"""

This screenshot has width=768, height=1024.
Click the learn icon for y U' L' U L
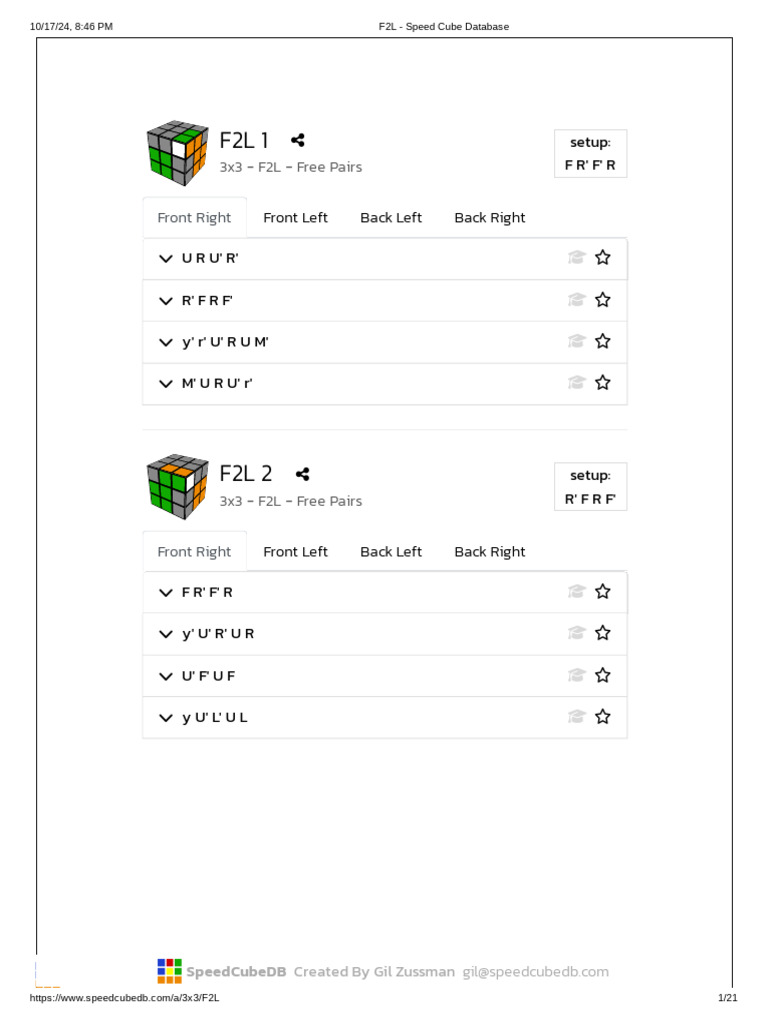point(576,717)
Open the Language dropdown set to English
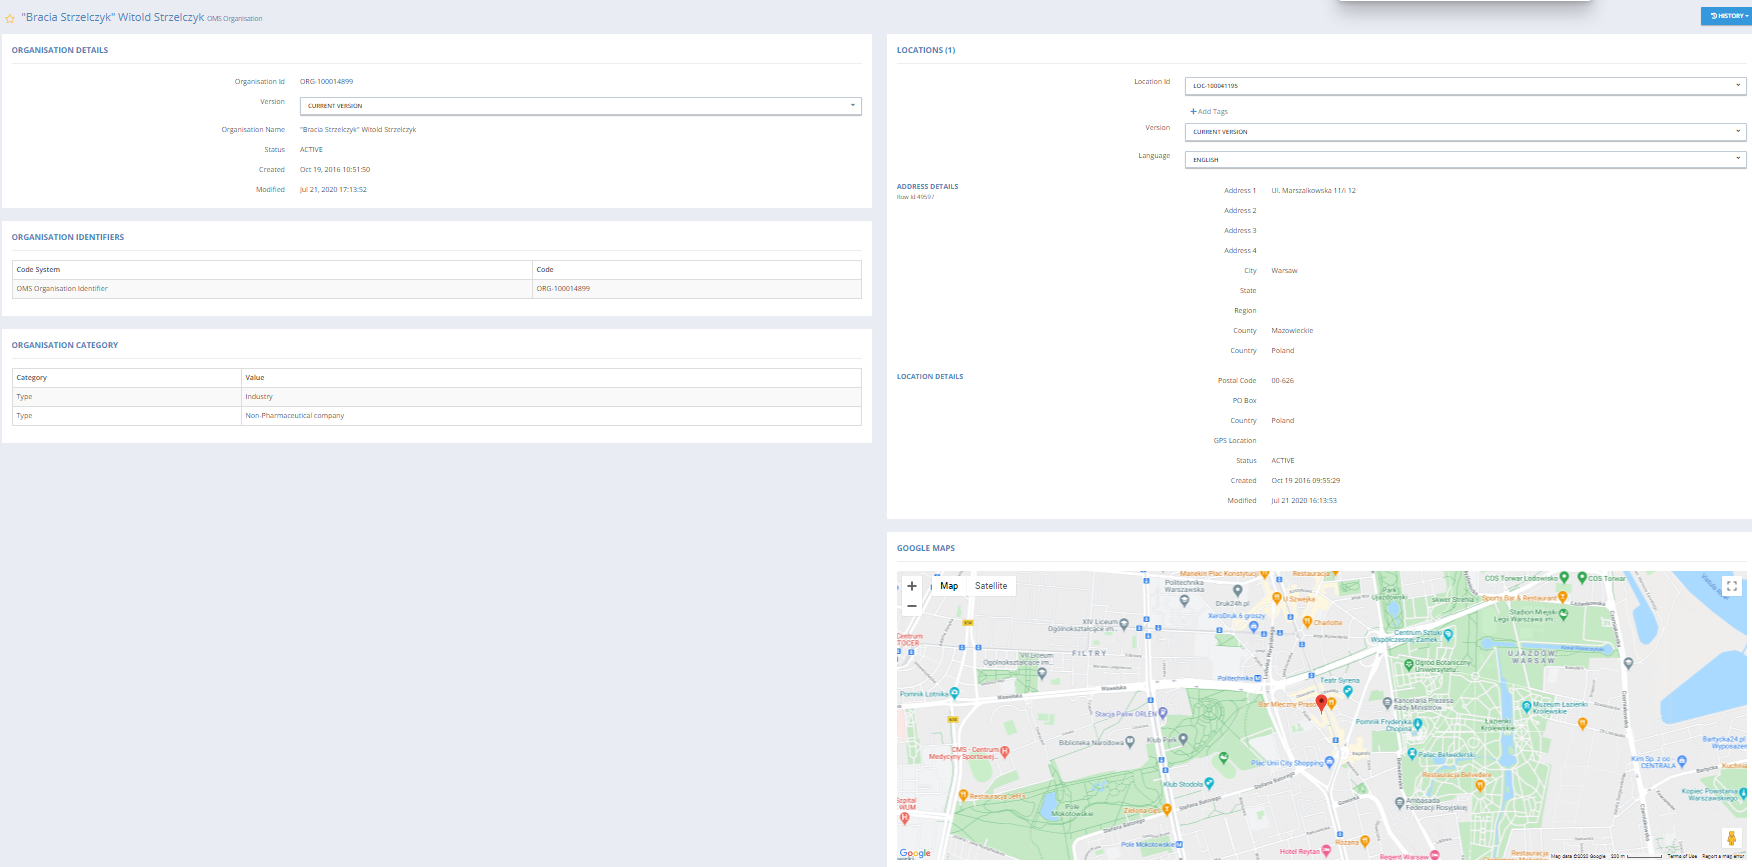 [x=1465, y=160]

"""

## Exercise
Your answer must be the lines from the one containing "Click the learn icon for y U' L' U L" through the last line of the listing above, restated word for word, with no pictures.

## Solution to this task
Click the learn icon for y U' L' U L
point(576,717)
Open the Language dropdown set to English
 [x=1465, y=160]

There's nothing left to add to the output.